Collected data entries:
-=-=-

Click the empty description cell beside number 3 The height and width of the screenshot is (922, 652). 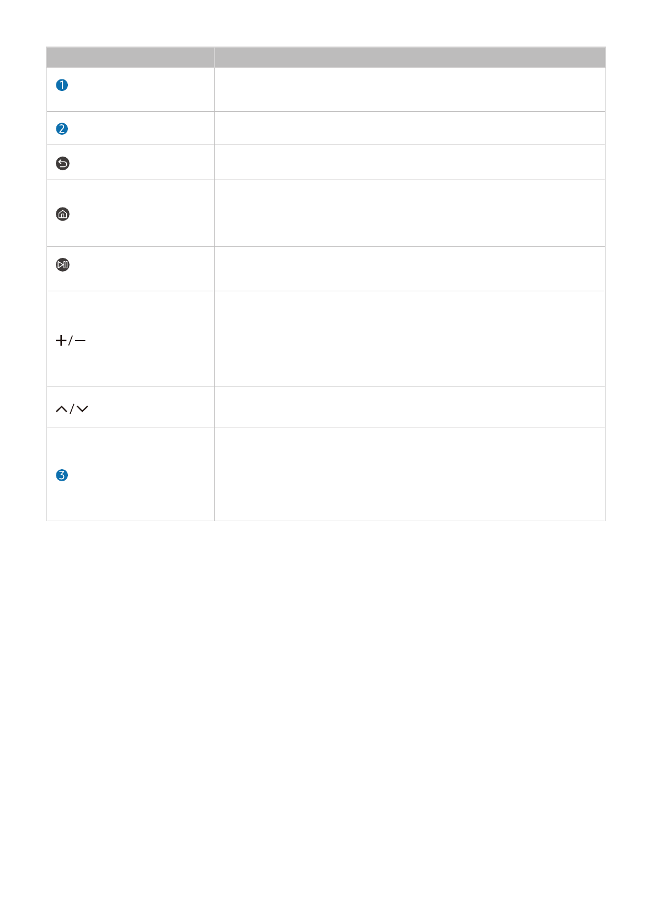pos(409,474)
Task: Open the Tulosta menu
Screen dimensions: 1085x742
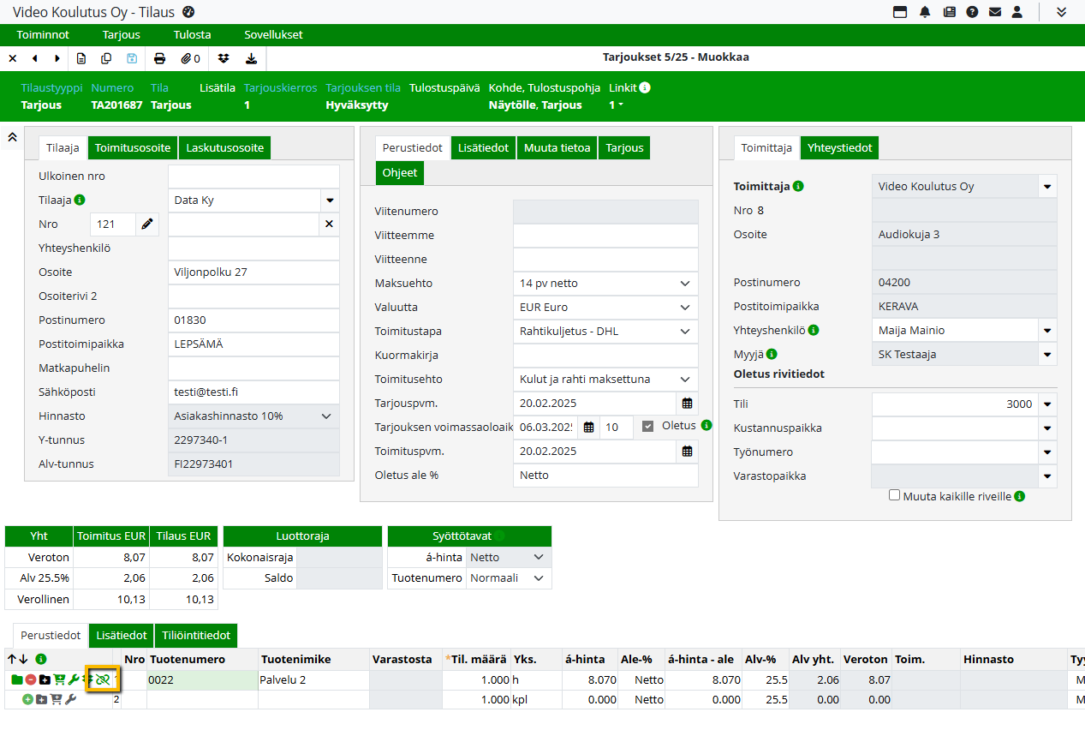Action: [x=192, y=35]
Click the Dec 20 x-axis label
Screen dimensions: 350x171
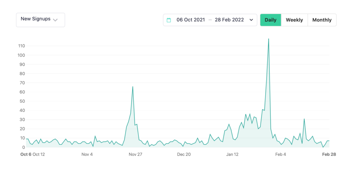184,154

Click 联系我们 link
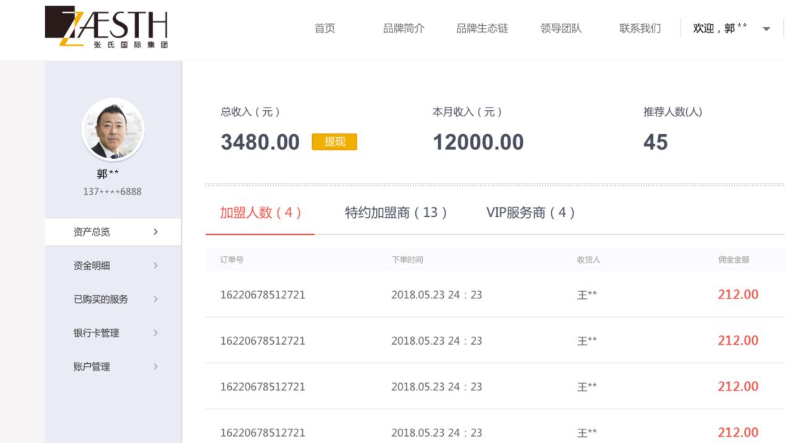coord(640,28)
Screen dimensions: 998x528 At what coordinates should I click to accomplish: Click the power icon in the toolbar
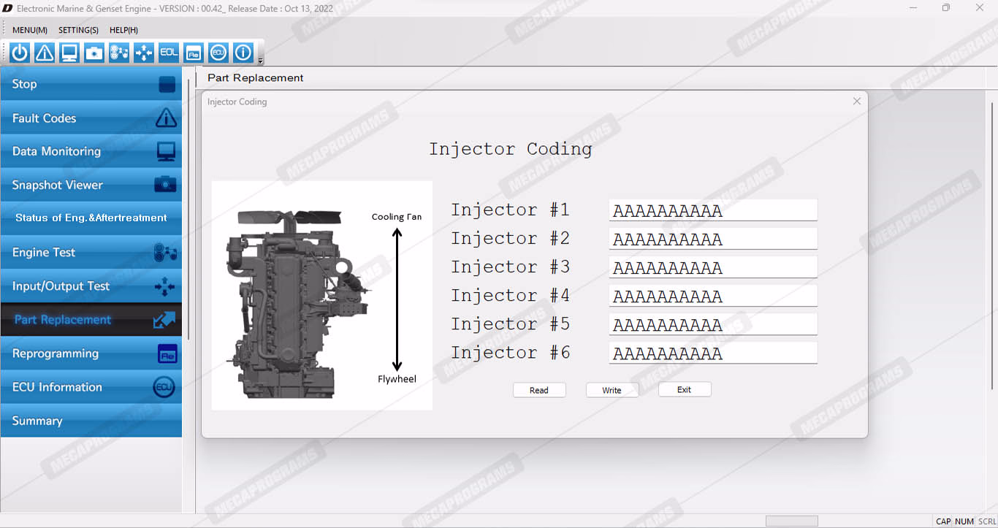[x=20, y=53]
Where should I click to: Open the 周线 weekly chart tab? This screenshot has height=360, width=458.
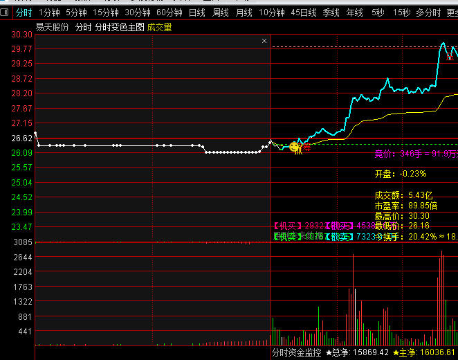tap(221, 12)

-=-=-

— PROBLEM TO WORK ON —
Copy exactly the lines from the one containing "Click 联系我们 link" through the last line of the records above, including both, and omit every picture.

— RESULT FOR THIS TASK —
Click 联系我们 link
coord(640,28)
Screen dimensions: 998x528 At what coordinates should I click to accomplish: Click the power icon in the toolbar
[x=20, y=53]
Where should I click to: Open the 周线 weekly chart tab? This screenshot has height=360, width=458.
tap(221, 12)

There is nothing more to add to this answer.